Rappelé avec tant d'insistance par ses partisans les plus dévoués, Mazarin revint enfin à Paris, le 3 février, et un de ses premiers actes fut la nomination à la surintendance. Il partagea cette charge entre Servien et Nicolas Fouquet[377]. Ce dernier reçut en même temps le titre de ministre d'État. Les mémoires du temps attestent que la nomination de Nicolas Fouquet, qui restait toujours procureur général, fût loin d'obtenir la même approbation que celle de Servien[378]. A la suite de ces mesures, le cardinal, voulant donner quelque satisfaction aux candidats évincés, multiplia les charges de finances. Il adjoignit aux deux surintendants trois directeurs des finances, un contrôleur général et huit intendants. «Leurs appointements, dit l'auteur du journal que j'ai déjà cité[379], et les gratifications ordinaires qu'ils recevaient ne consommaient guère moins d'un million de livres par an.»

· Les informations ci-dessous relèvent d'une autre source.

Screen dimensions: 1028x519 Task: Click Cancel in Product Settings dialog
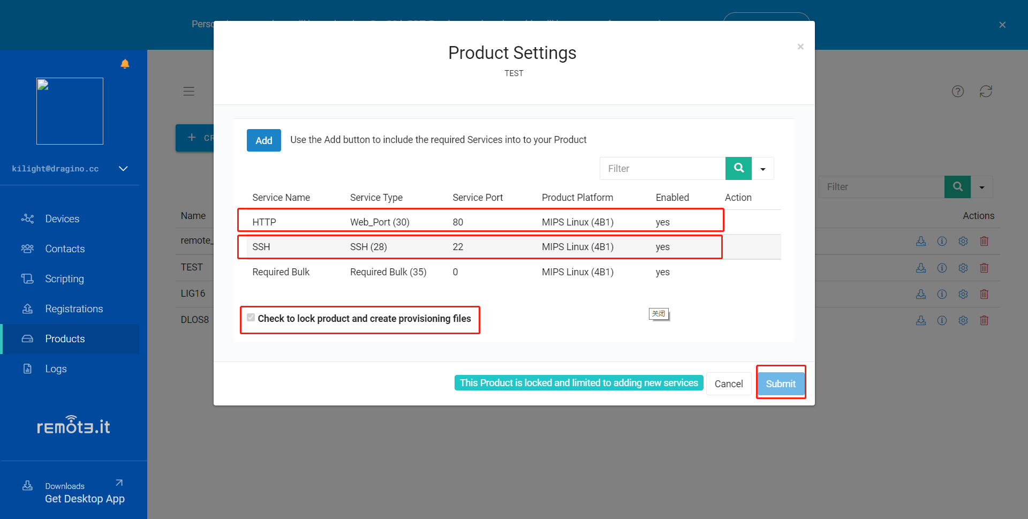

La commission donnée par le roi aux surintendants, en date du 8 février 1653, ne subordonne point Fouquet à Servien, comme l'a prétendu un historien dont l'exactitude ordinaire s'est trouvée ici en défaut[380]. Les trésoriers de l'épargne avaient ordre d'obéir à l'un comme à l'autre. Cependant un ambitieux comme le procureur général, ne pouvait être entièrement satisfait d'une décision qui lui donnait un collègue que son âge et l'opinion publique plaçaient au-dessus de lui. Il voyait dans Servien un surveillant attentif et sévère, qui défendrait énergiquement les intérêts du trésor public. Mais la prudence de Nicolas Fouquet égalait son ambition, et elle lui imposait la plus grande réserve en présence d'un pareil collègue. S'effacer et attendre que les embarras financiers le rendissent nécessaire à Mazarin et l'appelassent au principal rôle, telle fut sa tactique; elle réussit complètement. Il était d'ailleurs soutenu par son frère, qui restait toujours le confident le plus intime et le plus dévoué de Mazarin.